Collected data entries:
+++

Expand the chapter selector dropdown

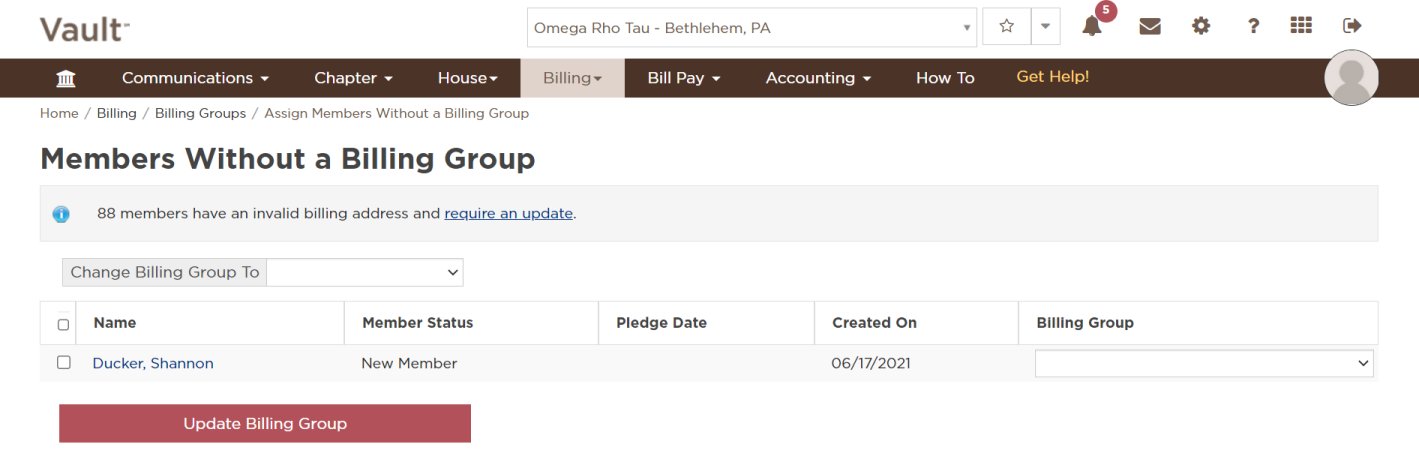[x=752, y=28]
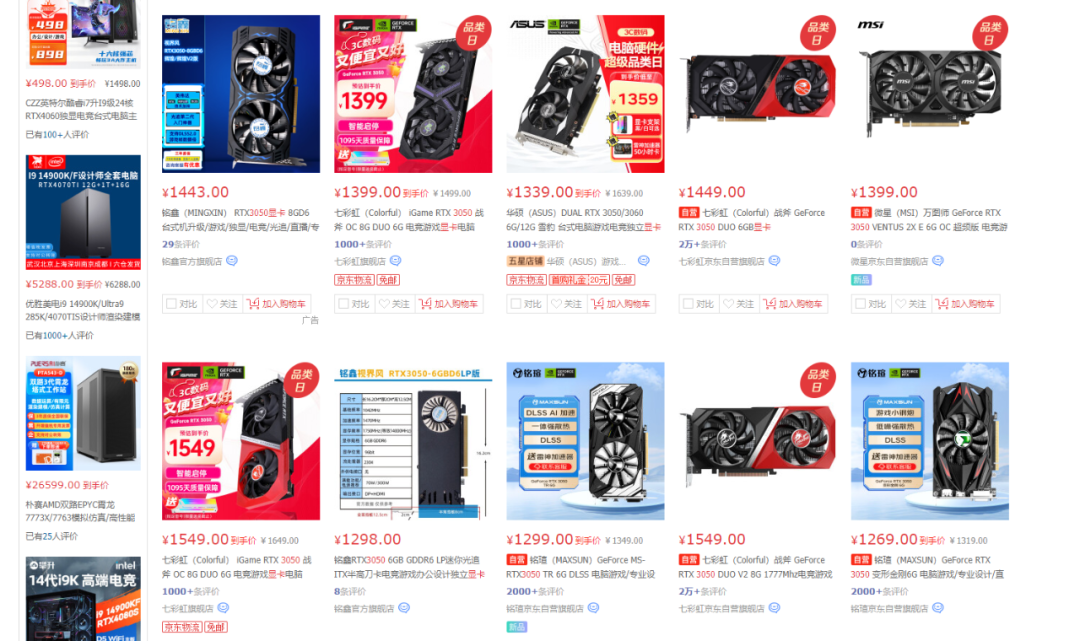Check 对比 box on ASUS DUAL RTX 3050
This screenshot has height=641, width=1080.
[x=516, y=304]
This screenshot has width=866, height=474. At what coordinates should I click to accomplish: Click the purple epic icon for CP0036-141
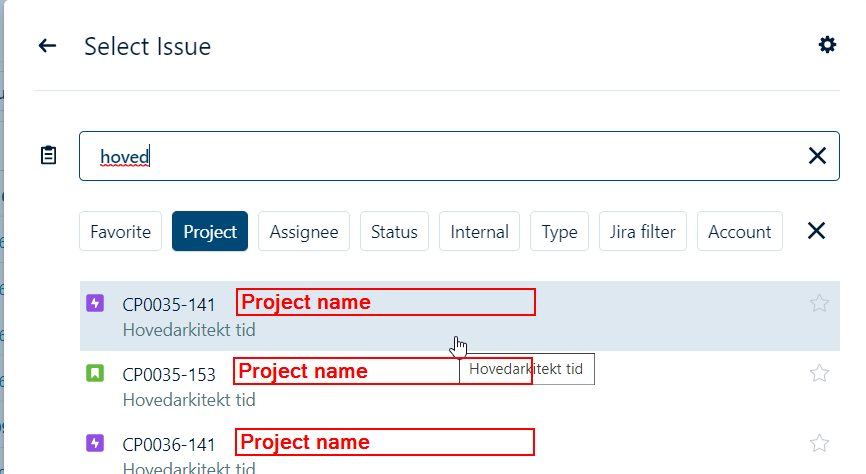[95, 443]
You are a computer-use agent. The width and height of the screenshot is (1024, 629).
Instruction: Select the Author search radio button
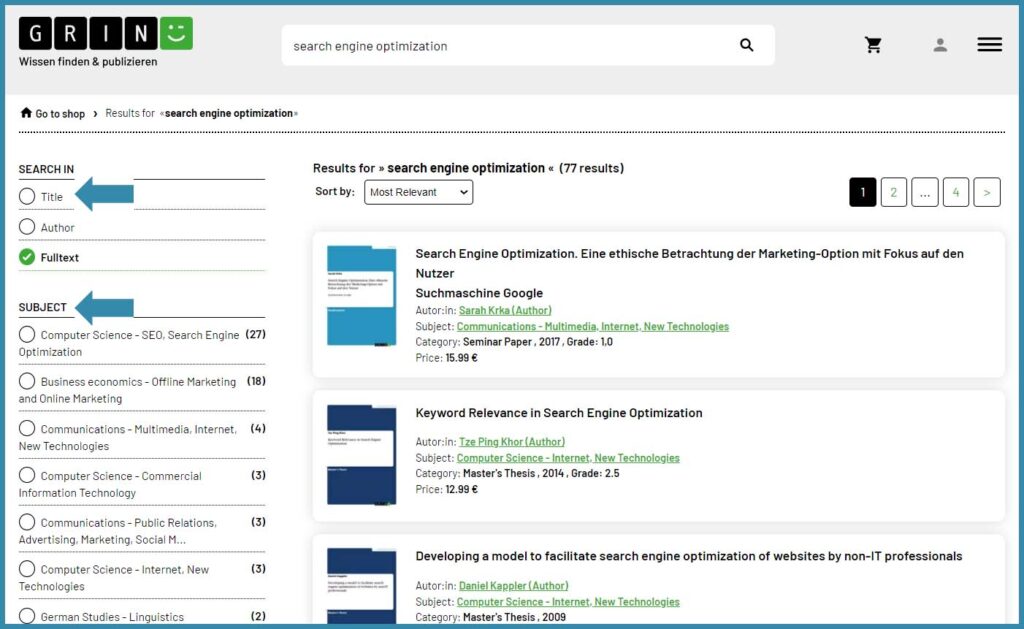pos(27,227)
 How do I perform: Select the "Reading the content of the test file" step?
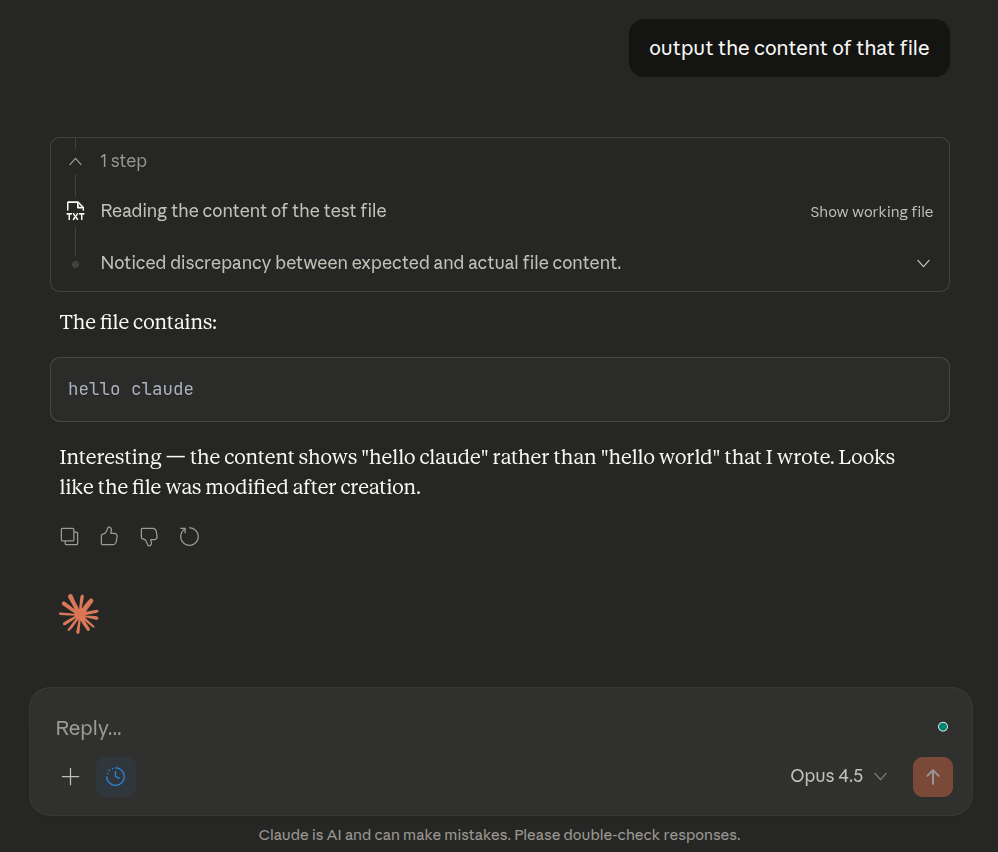(243, 211)
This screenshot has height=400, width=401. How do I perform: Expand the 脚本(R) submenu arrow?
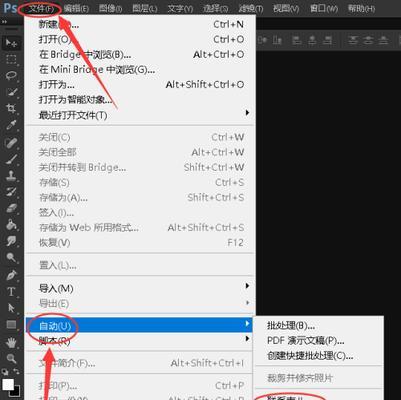point(247,339)
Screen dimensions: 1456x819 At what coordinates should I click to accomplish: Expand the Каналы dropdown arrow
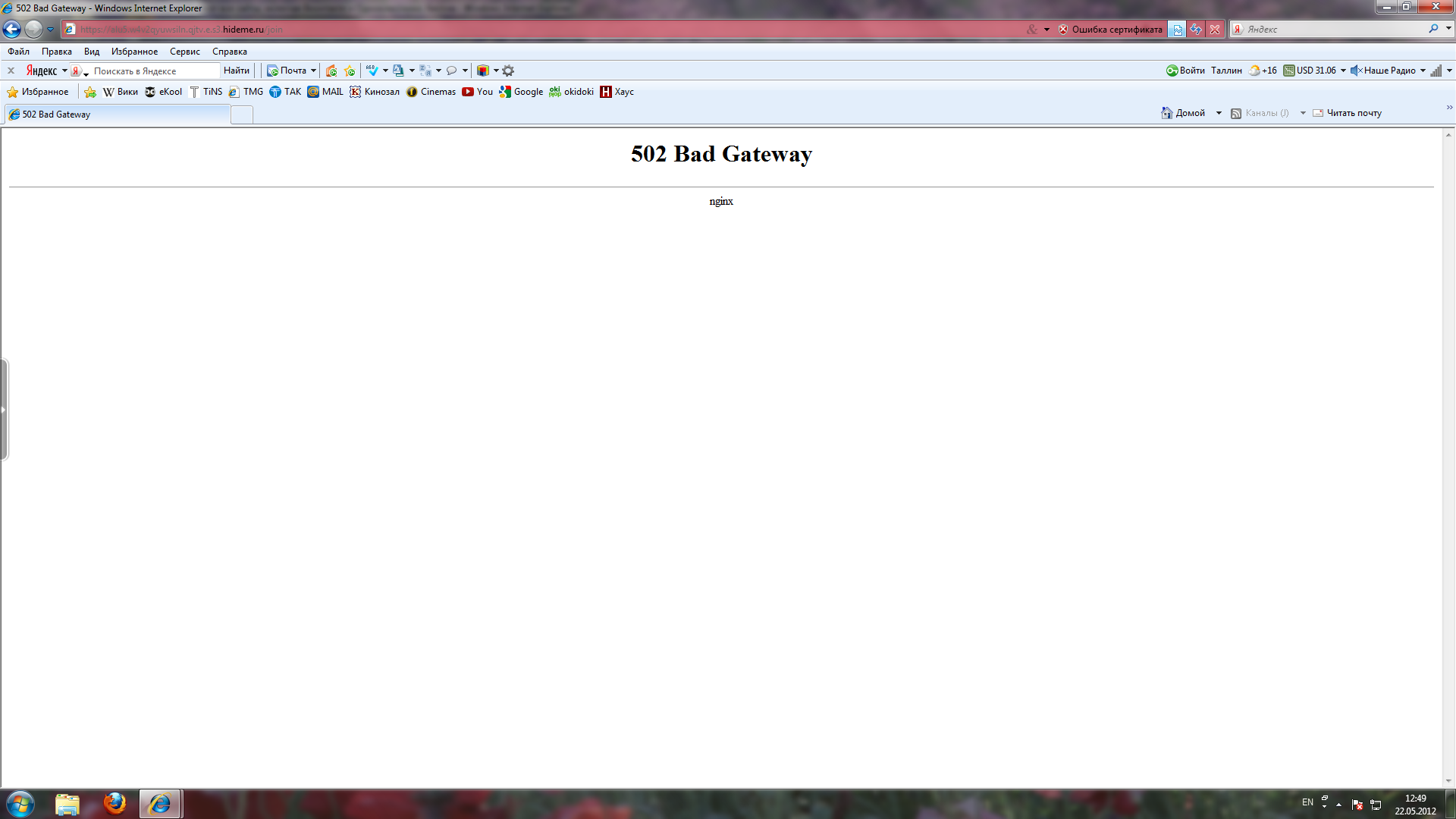click(x=1302, y=112)
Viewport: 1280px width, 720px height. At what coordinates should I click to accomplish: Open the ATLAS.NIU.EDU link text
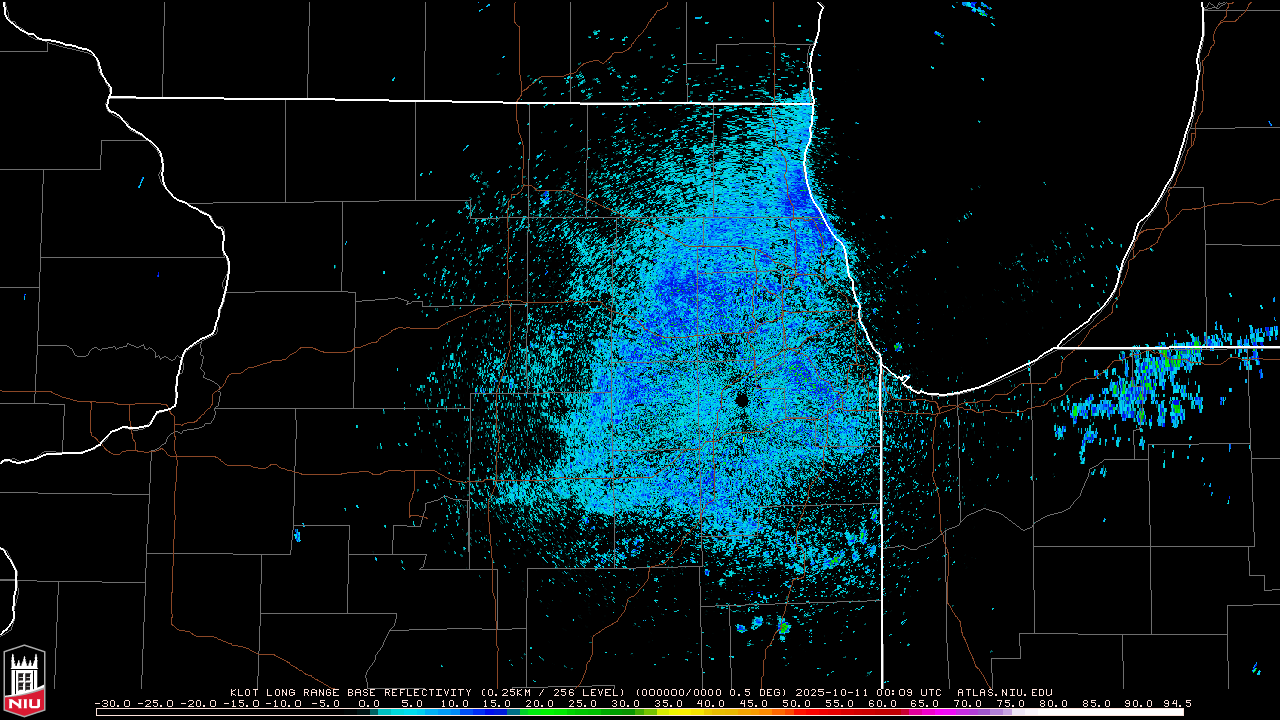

+++

TASK INSTRUCTIONS
Although the records contain pictures, only the text should be copied, exactly as it stands.

EXERCISE SOLUTION
Expand the chapter selector dropdown

[x=752, y=28]
Check 对比 box on ASUS DUAL RTX 3050
This screenshot has height=641, width=1080.
[x=516, y=304]
This screenshot has width=866, height=474. At what coordinates should I click to accomplish: Click the purple epic icon for CP0036-141
[95, 443]
You are a computer-use agent. The width and height of the screenshot is (1024, 629).
Instruction: Select the Author search radio button
pos(27,227)
 How do I perform: Select the "Reading the content of the test file" step?
(243, 211)
This screenshot has height=400, width=401. How do I perform: Expand the 脚本(R) submenu arrow?
point(247,339)
Screen dimensions: 1456x819 At what coordinates should I click to accomplish: Expand the Каналы dropdown arrow
click(x=1302, y=112)
Viewport: 1280px width, 720px height. At what coordinates should I click to accomplish: Open the ATLAS.NIU.EDU link text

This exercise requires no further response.